> Requirement A
Reproduce the stretch of the night-at-the-Tunnel account from "In a bad space, I" through "get only fuck-yous.".
> Requirement B
Name every place mentioned by proper name in the night-at-the-Tunnel account, whether a club, a city, or a state.
> Requirement C
Carry on the night-at-the-Tunnel account from its last sentence.

Twenty minutes later, having arrived an hour late, LaBruce leaves. All claws aside, he's great: no one else crashes their own party.
The rest of the week is slightly blurry, but I end up at the Tunnel on Saturday. Alone, because my friend came down fast with an illness. At midnight, because I'm bored, trying to start a new trend: fashionably early. Dealers outside Twilo swarmed me, "Hey, orange hat, you want ecstasy?" If by ecstasy you mean a $25 seizure pill, no.
I'd stayed up all the night before taking adderols and working on an outfit that seemed good at the time: a crypto-militaristic thing. Then I'm at the entrance to the Tunnel, prejudiced from the start; having to stand in line, listening to ravers make bad raver conversation, each banal word a blaring reminder of why I think they should be forced to wear muzzles. Those Kurfew kids are cute until they start speaking, and it's all downhill from there.
I take a pill, look around. Party people: none. Music: sampled-diva-dependent baby-house. I was probably fronting. Scouring the club for a non-sketch zone, I find none. Searching for Seattle tweakers I had plans to meet so we could say this sucks let's go to Twilo; none.
I sat on a rail. Chicken sat on the rail next to me, staring for many minutes, until I turned to him. Extremely nervous, he reflexively reached out to shake my hand, which I gave him, while asking him for water, which he thrust at me. He gathered the strength to ask, "You know where to get any pills?"
My something starts to kick in while everyone else's everything else starts kicking in, yet still I pace the crowd restless and unsatisfied. This music is too New Jersey. I take my shirt off and stand up against the speaker. I'm an organic installation piece. Half the time my eyes are closed because every time I open them, the people walking by just glare. A large man gets in my face, trying to express some unfriendly sentiment he has for me, but the K or whatever he's on is depriving him of the cognitive ability to form the words to express it. He grows aggressively incoherent, more and more like one of the Hells Angels in Gimme Shelter. A friendly partygoer steers him away. Scared out of my complacency, like a guilty cat caught pissing on the rosebed, I relocate.
In a bad space, I wandered. Everything I do is wrong. Fiending for a cigarette I ask everyone, but all I get is dismissive rejections. I get pushed out of a dance circle I didn't know I'd stumbled into. I sit in front of a speaker behind the stage and am told to leave. Everywhere I go I'm unwelcome. Searching for friendly faces, I get only fuck-yous.

> Material

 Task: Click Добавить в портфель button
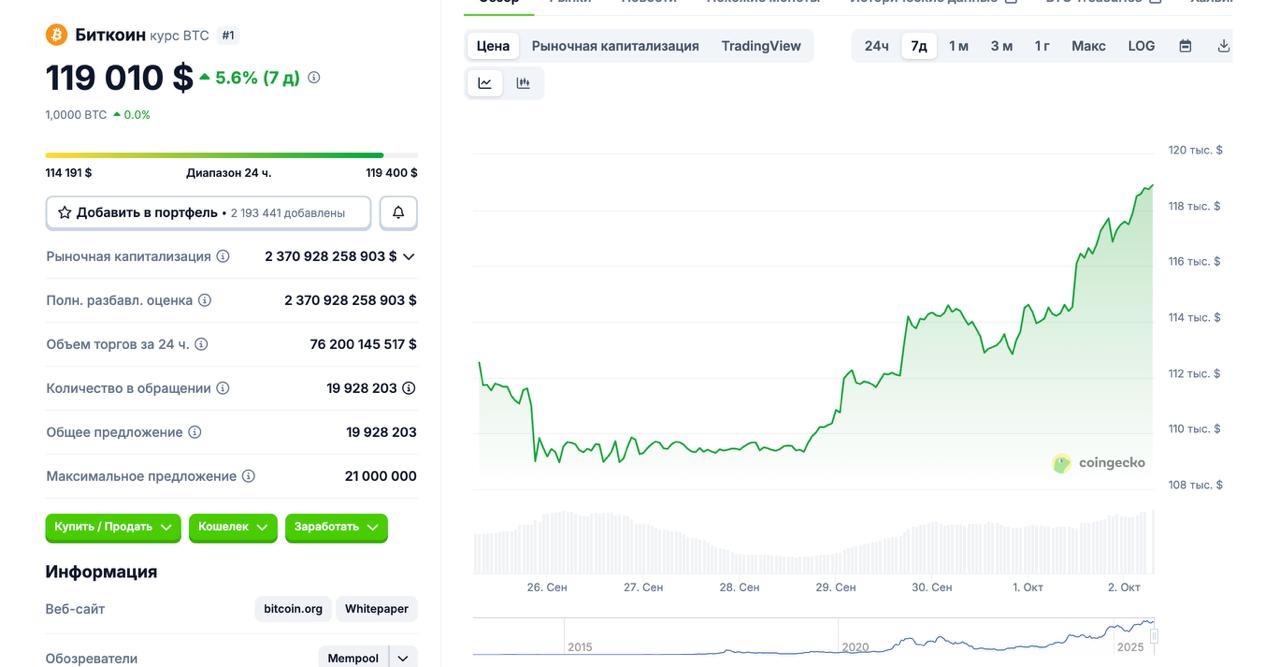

> Written answer A
In a bad space, I wandered. Everything I do is wrong. Fiending for a cigarette I ask everyone, but all I get is dismissive rejections. I get pushed out of a dance circle I didn't know I'd stumbled into. I sit in front of a speaker behind the stage and am told to leave. Everywhere I go I'm unwelcome. Searching for friendly faces, I get only fuck-yous.

> Written answer B
the Tunnel, Twilo, Seattle, New Jersey

> Written answer C
Sat on the floor in the garbage. Is this my fate, to be the Leonard Cohen at the rave? Feet jostled me as they sauntered by with scorn. Girls and boys danced at me in ecstatic mockery. I wondered why I was here, longed to run back to Seattle and junk. Over the last three hours my self-image deteriorated from Bob Dylan to Mr. Jones, pathetic journalist with eyeballs in lint-filled pockets and crooked nose on dirty ground. Even peaking, walking the streets seems preferable to staying here and being hated.
I'm about to leave, sad, defeated, up against a wall watching boys dance (which admittedly is rude; it's like watching people fucking), when a boy who looks like a ravier Jonathan Taylor Thomas stands next to me, shades on, looking straight ahead. No words are spoken, but words are irrelevant here in the telepathic zone, so I ask him with my eyes what I should do.
He gives me my answer. Here I was, bringing all my baggage into their scene, full of opinion and ready to judge. Who am I to walk into their space and declare it dead? I don't have the right. He tells me this and I concede.
I take out my notes and throw them to the floor. My pen, too. The boy pushes some hidden button that changes his sunglasses to just plain glasses. I drop my hat, my scarf. The only thing left is my jacket, which I drop. There we're standing, all my possessions huddled against the wall. Look to the boy for what I should do next, he's disappeared onto the dancefloor.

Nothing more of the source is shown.